Requirement:
Reproduce exactly the entries from the "720x540 pixels." line to the end. Skip all pictures.

Provided material:
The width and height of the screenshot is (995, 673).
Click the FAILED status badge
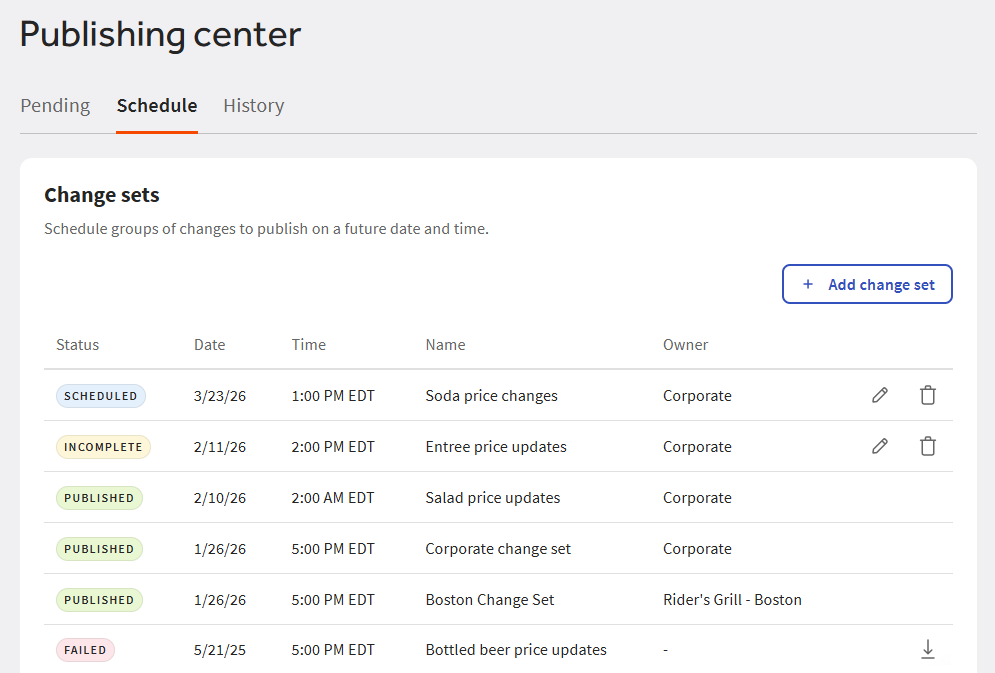(x=85, y=649)

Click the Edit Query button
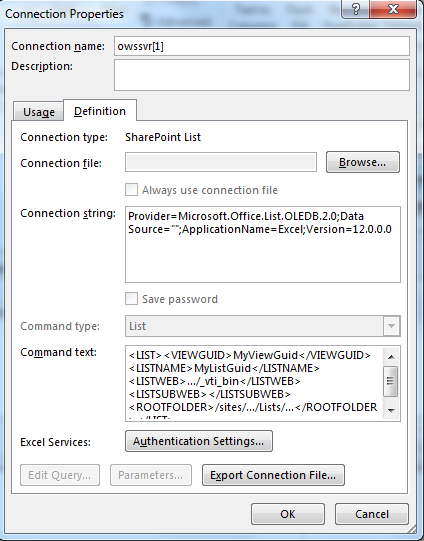60,475
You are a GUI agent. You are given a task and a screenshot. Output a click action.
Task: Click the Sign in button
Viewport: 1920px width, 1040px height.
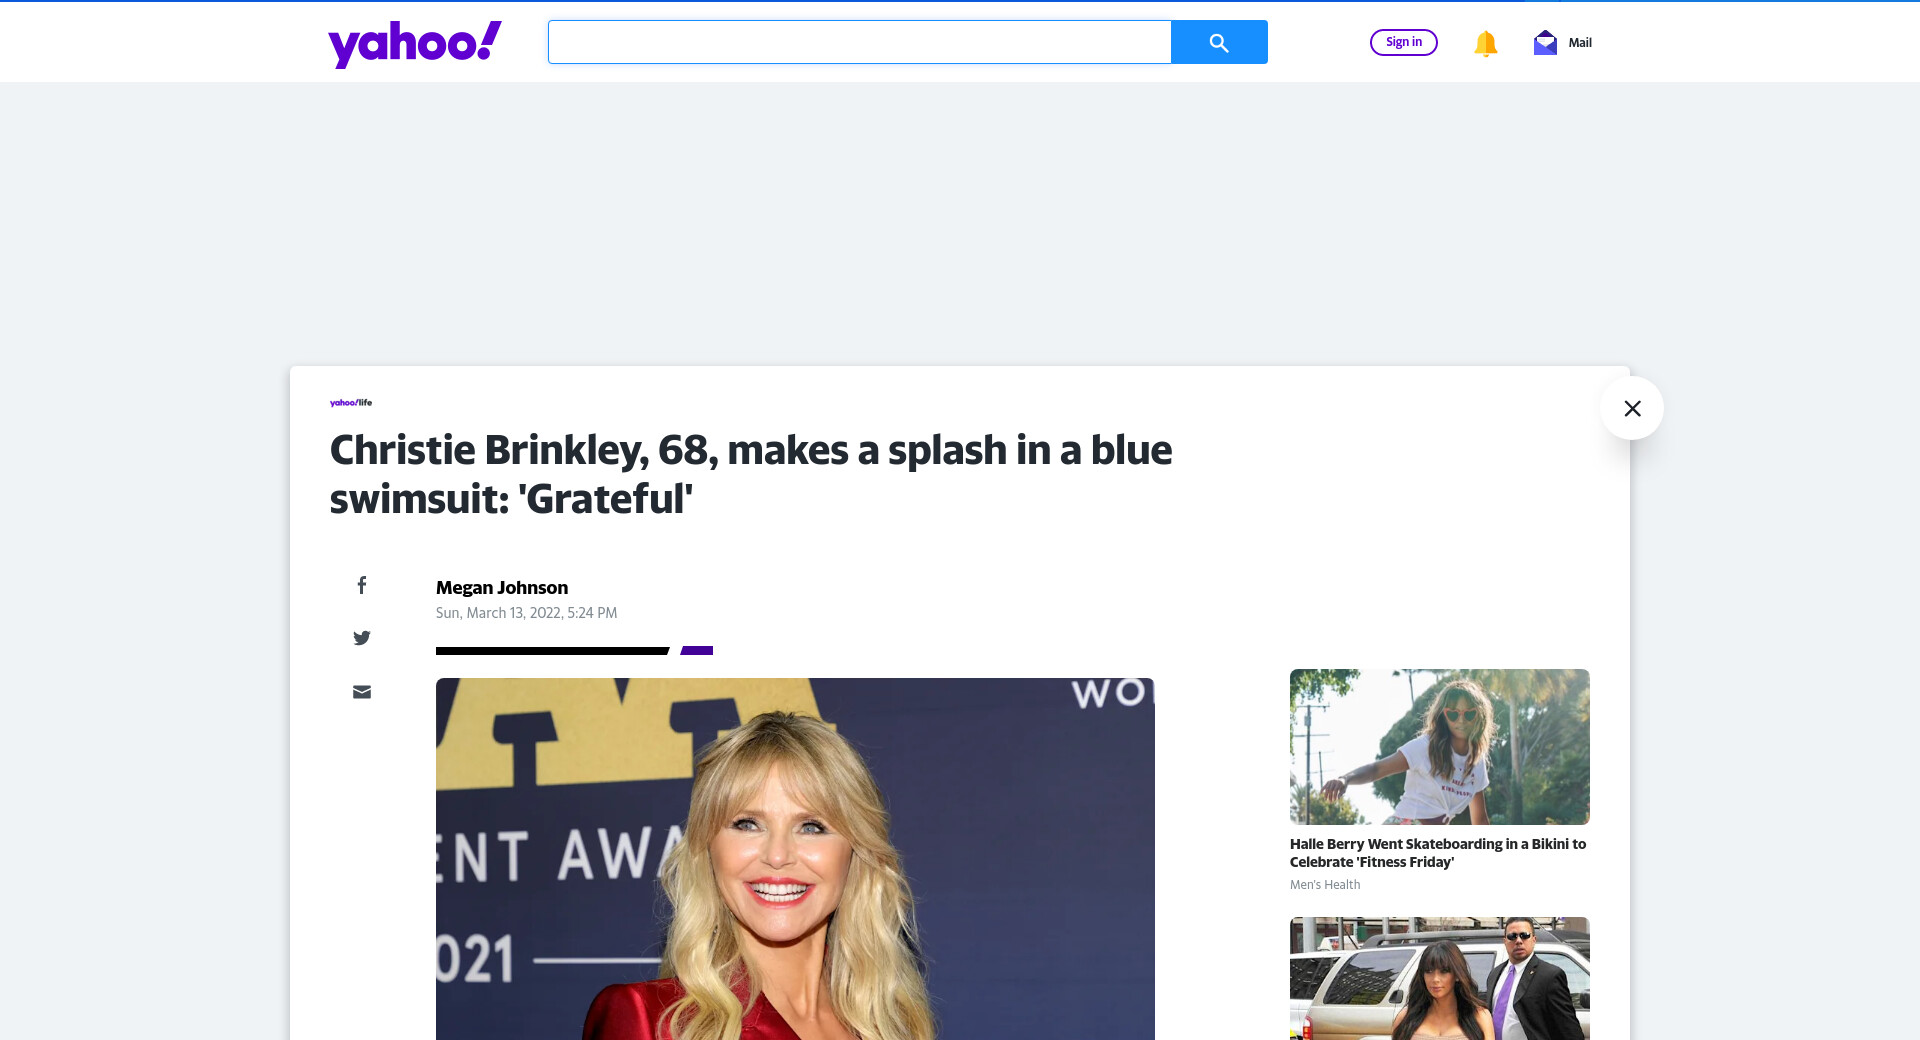click(x=1403, y=42)
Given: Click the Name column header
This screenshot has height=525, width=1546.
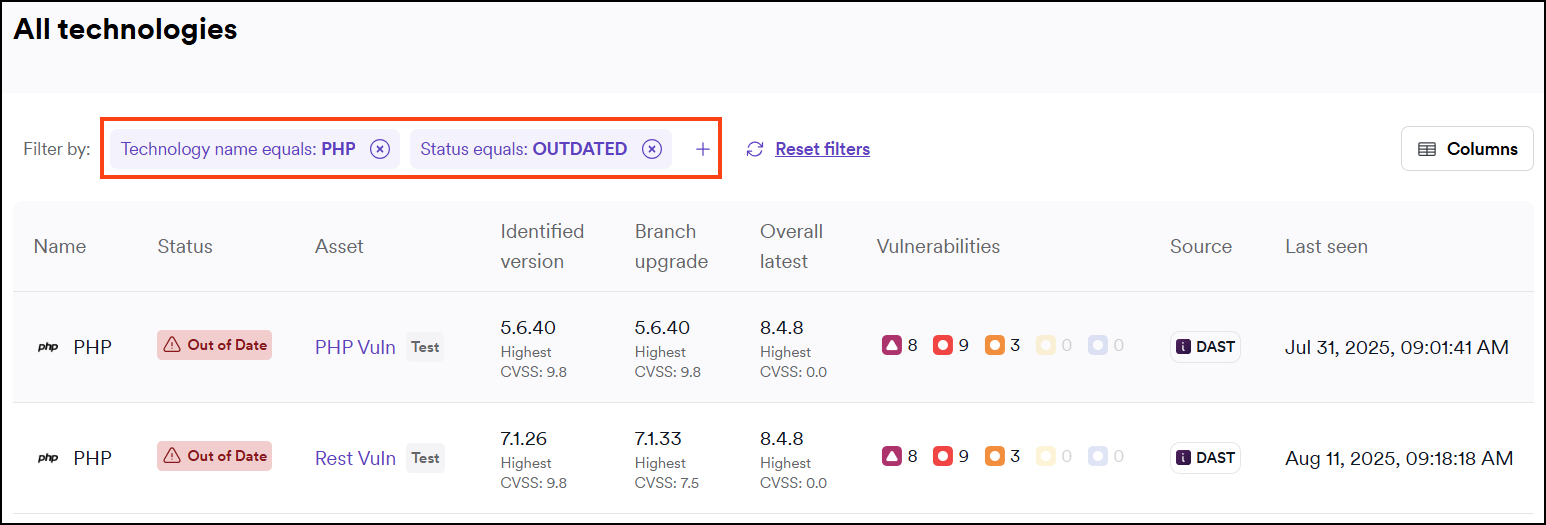Looking at the screenshot, I should tap(60, 246).
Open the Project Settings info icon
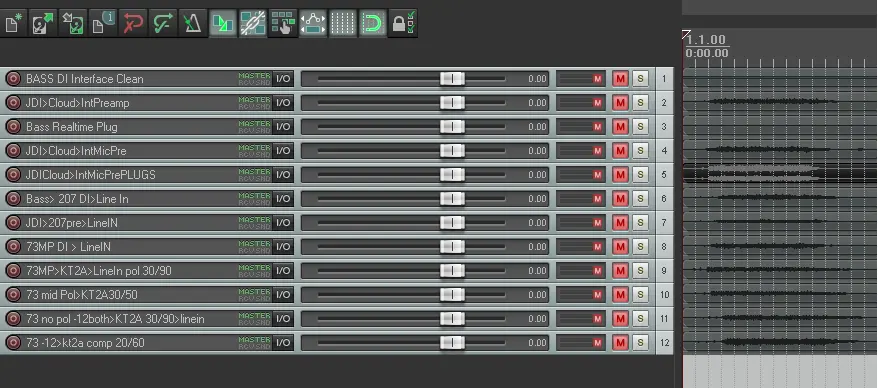 click(103, 24)
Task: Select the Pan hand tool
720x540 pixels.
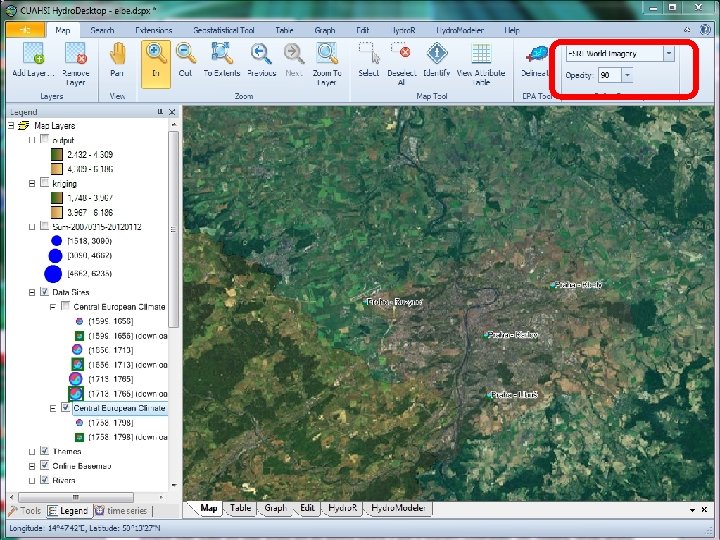Action: 117,55
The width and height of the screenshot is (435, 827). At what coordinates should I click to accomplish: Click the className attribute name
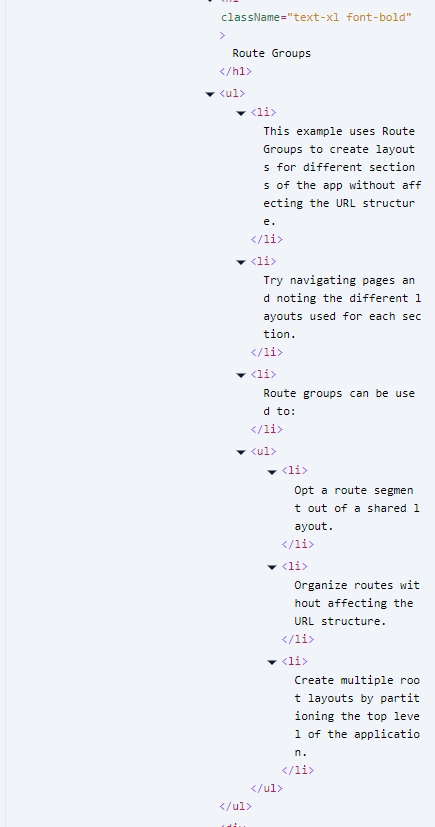(250, 17)
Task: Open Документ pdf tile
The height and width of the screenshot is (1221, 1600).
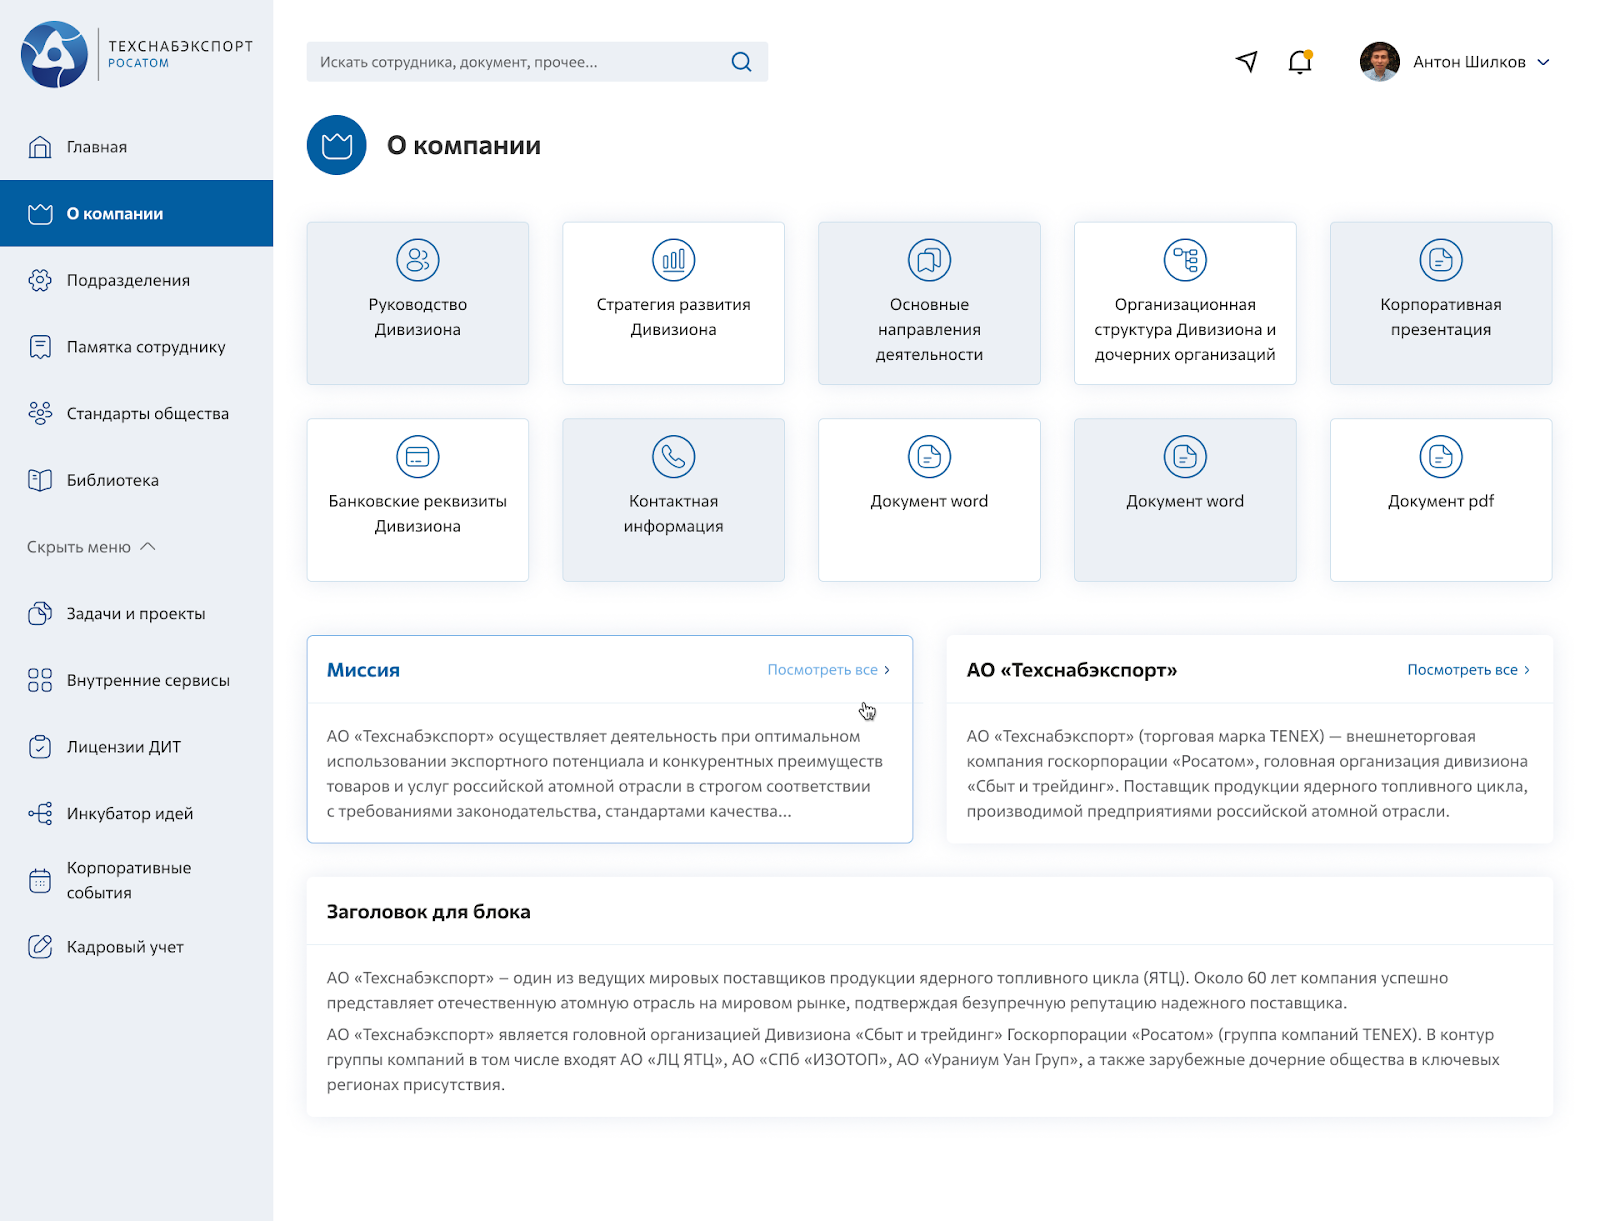Action: tap(1441, 499)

Result for this task:
720x540 pixels.
Action: 117,55
The width and height of the screenshot is (435, 827). At what coordinates should I click to accomplish: Click the className attribute name
(250, 17)
Task: Open Документ pdf tile
The height and width of the screenshot is (1221, 1600).
Action: tap(1441, 499)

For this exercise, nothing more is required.